И чем ближе мы подъезжали к столице, тем острее это ощущалось.
Под конец второго дня, когда оставалась ещё одна ночь в пути, мы ощущали себя уже настолько уставшими и измождёнными, что решили побаловать себя и поужинать в вагоне-ресторане.
Сестра Марина сначала противилась, видимо, это как-то не согласуется с правилами её монастыря, но в итоге присоединилась к нам. Это профессор её уговорил.
– Милочка, – сказал он, отчего Сестру перекосило, словно беса от слова Создателя, – вы заслуживаете горячий ужин и тёплое кресло. Вы и без того мучаетесь с нами в общем вагоне. Зачем излишние страдания?
– Я монахиня, – напомнила она, точно мы могли забыть.
Дело не только в серой рясе и узорах на рукавах и капюшоне. Сестра никогда не теряет сосредоточенного отстранённого хладнокровия. Прямая, как жердь, вся в сером с золотым, она никогда не улыбается, только сердито поджимает губы и, сцепив пальцы, прижимает золотой сол к груди. Порой её губы едва шевелятся, повторяя слова молитвы.
– Монахини ведь не круглый год проводят в кельях. Они тоже едят суп, спят на тёплых кроватях и греются у печей, – рассудил Афанасьев. – А мы тут будем мёрзнуть до самого Белграда. Идёмте. Нам нужен горячий ужин, чтобы не заболеть.
Я не верил, что Сестра поддастся его уговорам, но она неожиданно сдалась. Холод, видать, пронял даже её стойкую натуру.
Так мы нашей странной компанией оказались за столиком у окна, за которым в серых зимних сумерках пролетал заснеженный лес.
Только оказавшись в вагоне-ресторане я осознал, насколько на самом деле промёрз. Суп и пирог с мясом и грибами быстро исправили это дело. Когда мы уже допивали чай, тревога и вовсе стала постепенно проходить.
Афанасьев, щуря глаза, поглядывал на нас всех с хитрым видом.
– Отпускает? – спросил он.
– Что? – спросил я.
– Беспокойство, – пояснил он. – Всегда по возвращении в столицу становится не по себе, вы не замечали?
Я пожал плечами, доедая пирог.

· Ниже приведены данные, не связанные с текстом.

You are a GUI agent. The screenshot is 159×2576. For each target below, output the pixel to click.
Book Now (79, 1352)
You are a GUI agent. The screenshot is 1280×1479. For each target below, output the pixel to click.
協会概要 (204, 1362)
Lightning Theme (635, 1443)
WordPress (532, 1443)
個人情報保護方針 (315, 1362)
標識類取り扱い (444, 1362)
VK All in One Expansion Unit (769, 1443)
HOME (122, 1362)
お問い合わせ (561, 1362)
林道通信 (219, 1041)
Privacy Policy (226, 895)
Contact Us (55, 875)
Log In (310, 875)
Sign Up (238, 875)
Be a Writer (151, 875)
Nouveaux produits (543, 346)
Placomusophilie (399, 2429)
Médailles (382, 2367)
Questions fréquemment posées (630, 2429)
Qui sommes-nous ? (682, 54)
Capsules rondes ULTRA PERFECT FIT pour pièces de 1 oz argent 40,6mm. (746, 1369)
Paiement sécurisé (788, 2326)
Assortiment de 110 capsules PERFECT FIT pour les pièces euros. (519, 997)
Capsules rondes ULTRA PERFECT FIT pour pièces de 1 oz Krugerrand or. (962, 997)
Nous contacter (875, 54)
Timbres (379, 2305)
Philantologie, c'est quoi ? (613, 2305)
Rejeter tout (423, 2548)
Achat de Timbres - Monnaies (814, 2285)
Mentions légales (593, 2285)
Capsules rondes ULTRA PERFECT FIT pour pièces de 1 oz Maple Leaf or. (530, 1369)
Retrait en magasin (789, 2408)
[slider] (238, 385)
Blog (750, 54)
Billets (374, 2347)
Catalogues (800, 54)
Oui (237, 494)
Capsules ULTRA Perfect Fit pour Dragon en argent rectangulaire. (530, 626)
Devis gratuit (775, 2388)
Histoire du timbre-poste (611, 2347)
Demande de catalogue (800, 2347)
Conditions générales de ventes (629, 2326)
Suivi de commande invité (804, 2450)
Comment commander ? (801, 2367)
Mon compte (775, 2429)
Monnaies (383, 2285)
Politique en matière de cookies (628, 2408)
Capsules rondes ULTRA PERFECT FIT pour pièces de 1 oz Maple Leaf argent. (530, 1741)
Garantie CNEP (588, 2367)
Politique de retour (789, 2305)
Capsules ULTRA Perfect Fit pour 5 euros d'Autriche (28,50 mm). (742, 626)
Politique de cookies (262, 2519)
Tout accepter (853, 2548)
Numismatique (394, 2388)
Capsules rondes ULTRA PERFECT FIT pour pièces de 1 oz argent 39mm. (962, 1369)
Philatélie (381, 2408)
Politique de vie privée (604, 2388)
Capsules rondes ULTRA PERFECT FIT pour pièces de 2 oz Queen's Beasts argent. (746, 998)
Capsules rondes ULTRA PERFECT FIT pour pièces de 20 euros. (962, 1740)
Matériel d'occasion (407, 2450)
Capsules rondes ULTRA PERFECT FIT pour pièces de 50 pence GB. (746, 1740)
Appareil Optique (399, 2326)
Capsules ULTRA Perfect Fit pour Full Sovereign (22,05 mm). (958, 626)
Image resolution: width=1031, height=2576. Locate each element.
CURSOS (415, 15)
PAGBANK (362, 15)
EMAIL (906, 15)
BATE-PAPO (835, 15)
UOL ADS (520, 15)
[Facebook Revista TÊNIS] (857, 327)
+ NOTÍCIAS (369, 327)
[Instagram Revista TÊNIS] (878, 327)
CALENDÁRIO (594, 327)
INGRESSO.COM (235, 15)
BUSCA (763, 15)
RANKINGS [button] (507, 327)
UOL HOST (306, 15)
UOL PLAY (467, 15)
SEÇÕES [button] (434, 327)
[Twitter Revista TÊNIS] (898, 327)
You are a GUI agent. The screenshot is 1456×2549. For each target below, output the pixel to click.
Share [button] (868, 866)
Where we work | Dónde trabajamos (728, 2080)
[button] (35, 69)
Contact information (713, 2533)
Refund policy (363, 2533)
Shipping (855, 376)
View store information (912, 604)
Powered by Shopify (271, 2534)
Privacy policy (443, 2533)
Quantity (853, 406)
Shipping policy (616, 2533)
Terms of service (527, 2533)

Надо признать, несмотря на крайне скудную кухню в поезде, пирог у них весьма неплох.
Да и атмосфера веселее, чем в тамбуре. Стаканы звенят, пассажиры смеются, даже пианист есть. Играет он, правда, что-то крайне меланхоличное. Может, это аппетиту способствует, не знаю. В последний раз был в ресторане на прошлогодние Святые дни и то лишь потому, что Усладин пригласил.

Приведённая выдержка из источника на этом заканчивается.